La democrazia è aver bisogno del lavoro e del pensiero dell’altro affinché si attui il mio progetto,
affinché il mio stesso lavoro trovi successo e senso. Solo la dittatura pensa di poter fare a meno del
contributo dell’altro.
In questo mondo fatto di persone rotonde, piene, ricche e articolate nelle più svariate espressività,
pur nella conoscenza del disagio e della fatica che le scelte esistenziali e relazionali comportano, il
counseling cerca, coltiva e propone un pensiero di benessere.

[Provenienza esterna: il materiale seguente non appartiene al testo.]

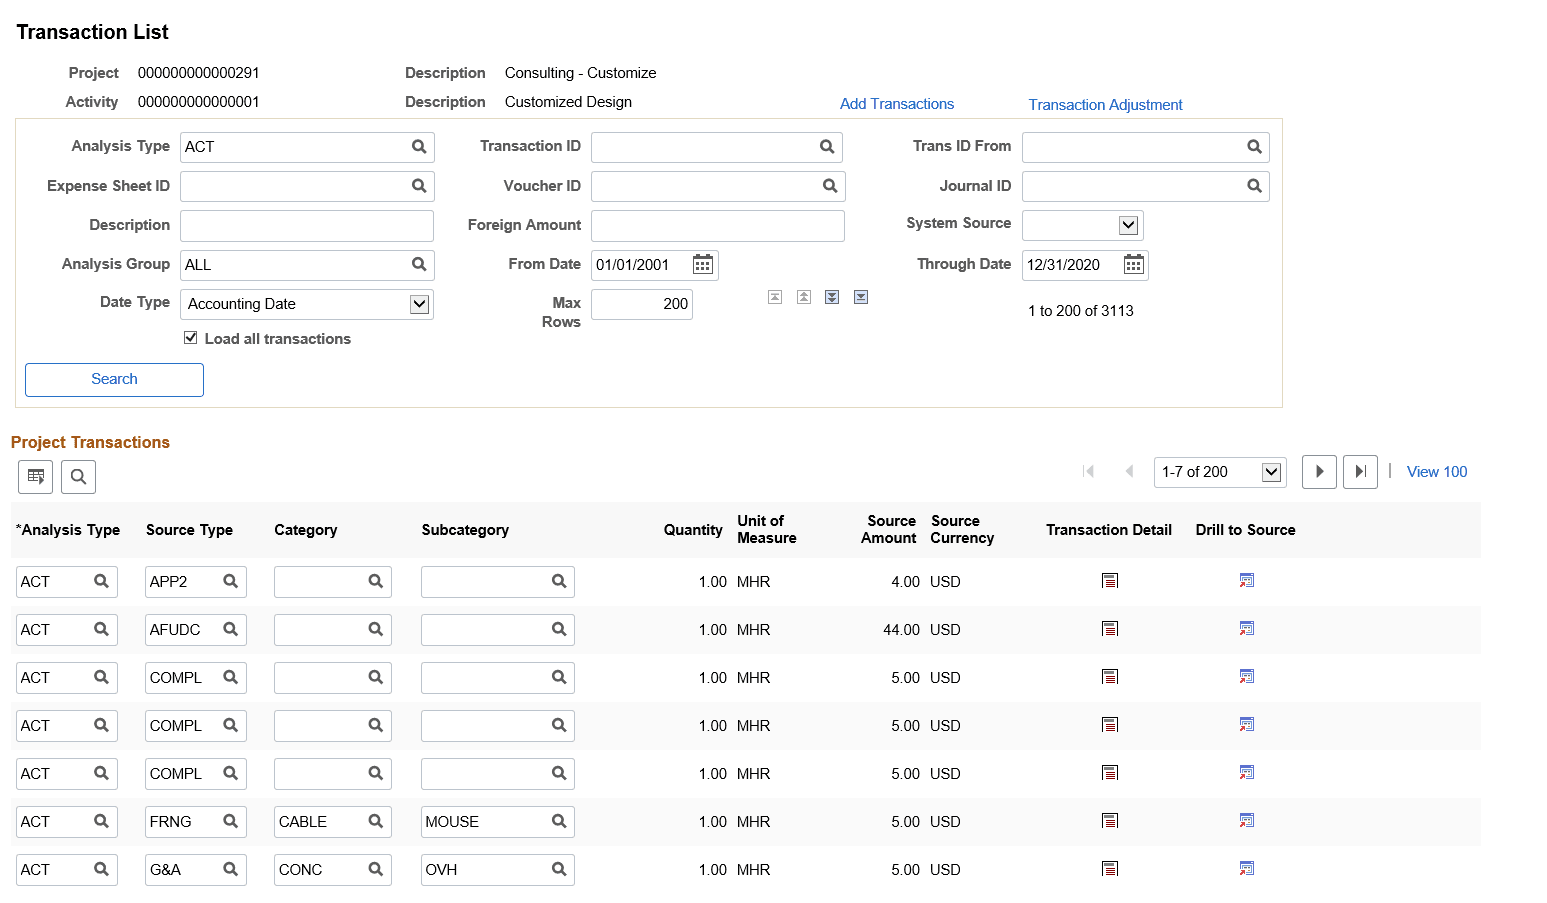Click the jump-to-bottom navigation icon

(861, 297)
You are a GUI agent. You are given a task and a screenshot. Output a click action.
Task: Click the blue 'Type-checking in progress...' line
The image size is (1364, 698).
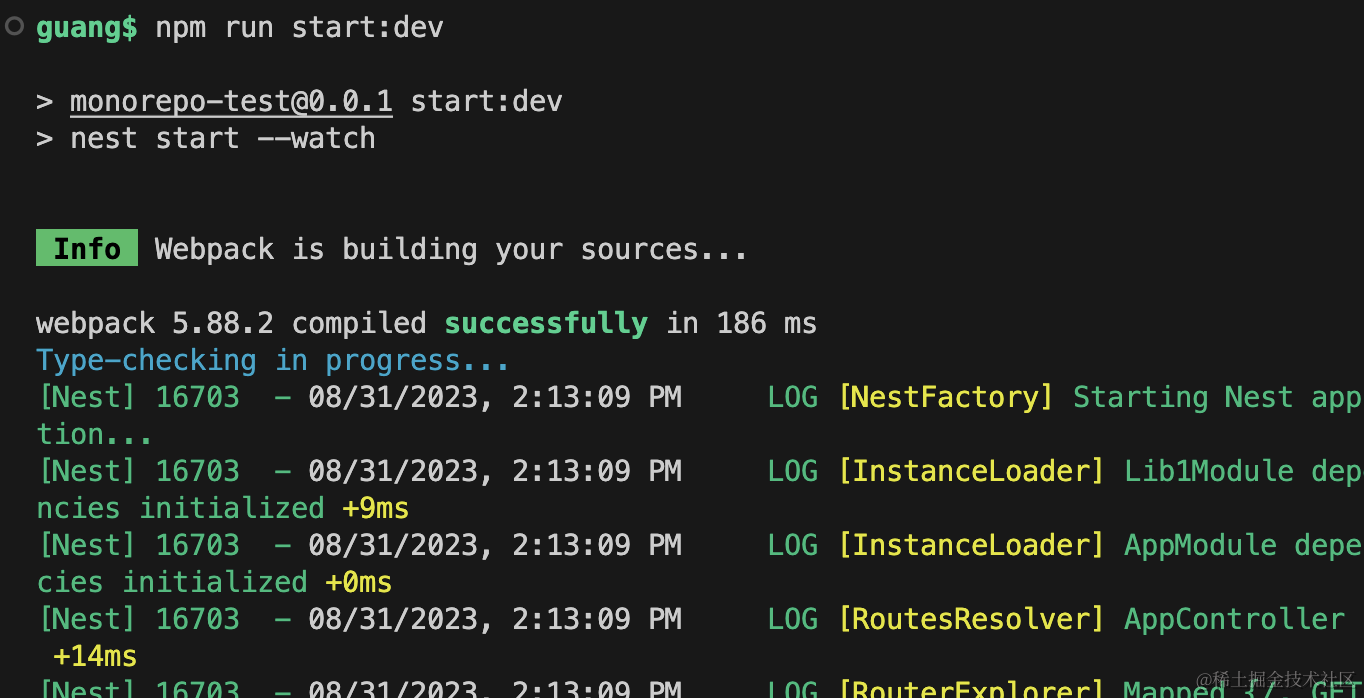point(273,360)
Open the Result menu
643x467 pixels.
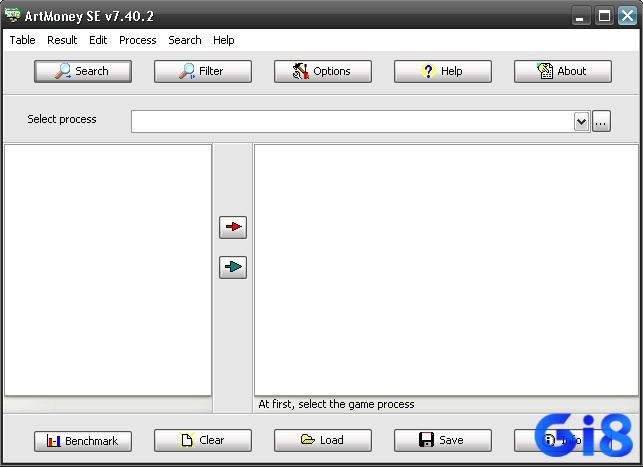[62, 40]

Lontano dall’affidamento insaporito di debolezza o che colloca la persona quasi in uno stato di
minorità, il counseling è un rapporto libero e denso di speranza fra persone intere, adulte, capaci di
relazionarsi servendosi di un aiuto che è affiancamento, sostegno, tifo e condivisione. Un’alleanza
tra persone con piena cittadinanza, che costatano la trappola che imprigiona le forze e le capacità,
individuano nuove e diverse competenze per soluzioni differenti, fresche, progettuali. Il counselor
non desidera e non cerca la dipendenza e neanche la gratitudine dell’altro, tutto in tensione verso
una effettiva, sempre più grande autonomia e indipendenza, affinché l’altro divenga, o torni a
essere, protagonista della propria vita, inventore della sua esistenza unica e irripetibile.